Stored data

--- begin ---

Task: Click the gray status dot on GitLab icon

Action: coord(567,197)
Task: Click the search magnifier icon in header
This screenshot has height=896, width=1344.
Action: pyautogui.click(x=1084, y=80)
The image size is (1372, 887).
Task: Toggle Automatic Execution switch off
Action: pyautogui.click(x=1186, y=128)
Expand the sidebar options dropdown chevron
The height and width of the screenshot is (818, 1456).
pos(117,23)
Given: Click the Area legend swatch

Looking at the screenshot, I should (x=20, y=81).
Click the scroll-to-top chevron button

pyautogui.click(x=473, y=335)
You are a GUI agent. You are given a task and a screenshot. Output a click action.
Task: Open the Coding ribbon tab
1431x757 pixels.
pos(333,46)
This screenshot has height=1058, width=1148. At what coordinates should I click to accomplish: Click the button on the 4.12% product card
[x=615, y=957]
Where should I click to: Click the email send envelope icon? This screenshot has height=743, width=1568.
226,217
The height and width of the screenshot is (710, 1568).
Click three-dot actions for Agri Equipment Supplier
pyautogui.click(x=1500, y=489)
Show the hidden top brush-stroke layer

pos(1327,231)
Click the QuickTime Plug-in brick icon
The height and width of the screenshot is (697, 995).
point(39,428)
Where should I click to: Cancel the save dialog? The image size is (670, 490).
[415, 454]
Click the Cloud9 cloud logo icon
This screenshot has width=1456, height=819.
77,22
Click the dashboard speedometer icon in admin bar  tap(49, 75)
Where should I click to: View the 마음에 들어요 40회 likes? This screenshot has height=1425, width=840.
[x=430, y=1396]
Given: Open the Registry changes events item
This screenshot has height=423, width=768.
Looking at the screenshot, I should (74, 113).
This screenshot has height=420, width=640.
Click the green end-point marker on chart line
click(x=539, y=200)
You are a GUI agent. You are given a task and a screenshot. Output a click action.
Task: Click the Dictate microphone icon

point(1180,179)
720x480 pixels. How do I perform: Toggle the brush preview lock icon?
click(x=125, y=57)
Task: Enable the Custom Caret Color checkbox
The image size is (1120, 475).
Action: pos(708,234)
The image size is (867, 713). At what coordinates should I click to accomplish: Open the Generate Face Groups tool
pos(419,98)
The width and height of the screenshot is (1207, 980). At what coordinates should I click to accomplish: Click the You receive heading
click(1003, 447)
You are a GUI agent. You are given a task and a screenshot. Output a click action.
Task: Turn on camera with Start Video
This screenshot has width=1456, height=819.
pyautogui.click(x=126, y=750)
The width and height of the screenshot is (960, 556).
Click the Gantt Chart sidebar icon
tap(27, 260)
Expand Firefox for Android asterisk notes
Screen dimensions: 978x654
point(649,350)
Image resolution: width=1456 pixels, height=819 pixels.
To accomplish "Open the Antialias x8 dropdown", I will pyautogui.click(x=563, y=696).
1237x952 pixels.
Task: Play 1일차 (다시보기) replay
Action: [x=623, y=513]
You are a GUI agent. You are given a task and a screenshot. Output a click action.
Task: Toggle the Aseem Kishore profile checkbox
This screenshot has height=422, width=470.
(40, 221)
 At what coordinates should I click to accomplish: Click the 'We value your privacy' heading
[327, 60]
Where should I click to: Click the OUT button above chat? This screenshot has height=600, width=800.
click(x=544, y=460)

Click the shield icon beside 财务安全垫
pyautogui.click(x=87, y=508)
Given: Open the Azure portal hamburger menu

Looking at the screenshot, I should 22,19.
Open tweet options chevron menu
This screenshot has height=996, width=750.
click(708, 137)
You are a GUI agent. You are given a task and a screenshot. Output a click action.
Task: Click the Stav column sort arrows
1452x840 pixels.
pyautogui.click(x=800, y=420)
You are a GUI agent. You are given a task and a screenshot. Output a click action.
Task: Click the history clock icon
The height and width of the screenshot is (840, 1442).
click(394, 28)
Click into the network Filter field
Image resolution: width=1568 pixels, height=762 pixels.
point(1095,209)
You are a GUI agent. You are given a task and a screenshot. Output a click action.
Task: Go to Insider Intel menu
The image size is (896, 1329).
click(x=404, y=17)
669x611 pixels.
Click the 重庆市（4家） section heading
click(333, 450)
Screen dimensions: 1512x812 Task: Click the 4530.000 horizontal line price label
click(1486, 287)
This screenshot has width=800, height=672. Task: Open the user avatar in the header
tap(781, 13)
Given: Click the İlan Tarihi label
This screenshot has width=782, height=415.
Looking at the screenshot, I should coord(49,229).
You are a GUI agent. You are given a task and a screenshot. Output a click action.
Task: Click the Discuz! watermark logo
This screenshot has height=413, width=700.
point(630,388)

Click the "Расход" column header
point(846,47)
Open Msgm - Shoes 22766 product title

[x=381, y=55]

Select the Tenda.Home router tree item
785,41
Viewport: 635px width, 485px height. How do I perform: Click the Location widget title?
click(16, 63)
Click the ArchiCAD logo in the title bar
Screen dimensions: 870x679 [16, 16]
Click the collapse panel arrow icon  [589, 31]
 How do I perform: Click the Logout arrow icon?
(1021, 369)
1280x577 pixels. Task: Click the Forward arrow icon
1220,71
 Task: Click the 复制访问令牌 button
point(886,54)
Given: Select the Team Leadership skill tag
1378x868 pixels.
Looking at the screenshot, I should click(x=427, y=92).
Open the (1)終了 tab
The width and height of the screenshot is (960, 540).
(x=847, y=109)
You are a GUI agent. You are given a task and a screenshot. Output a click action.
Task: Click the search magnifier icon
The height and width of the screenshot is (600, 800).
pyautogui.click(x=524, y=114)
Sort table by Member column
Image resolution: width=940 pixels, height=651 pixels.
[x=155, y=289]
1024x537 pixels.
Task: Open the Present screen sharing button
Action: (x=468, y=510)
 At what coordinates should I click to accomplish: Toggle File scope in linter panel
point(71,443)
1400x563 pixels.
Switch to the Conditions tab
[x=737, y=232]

--- end ---

### What is expected
Pick out each line in the listing that contains the string "options", treating uppercase and lowercase letters as different.

### Problem solution
Expand the sidebar options dropdown chevron
Open tweet options chevron menu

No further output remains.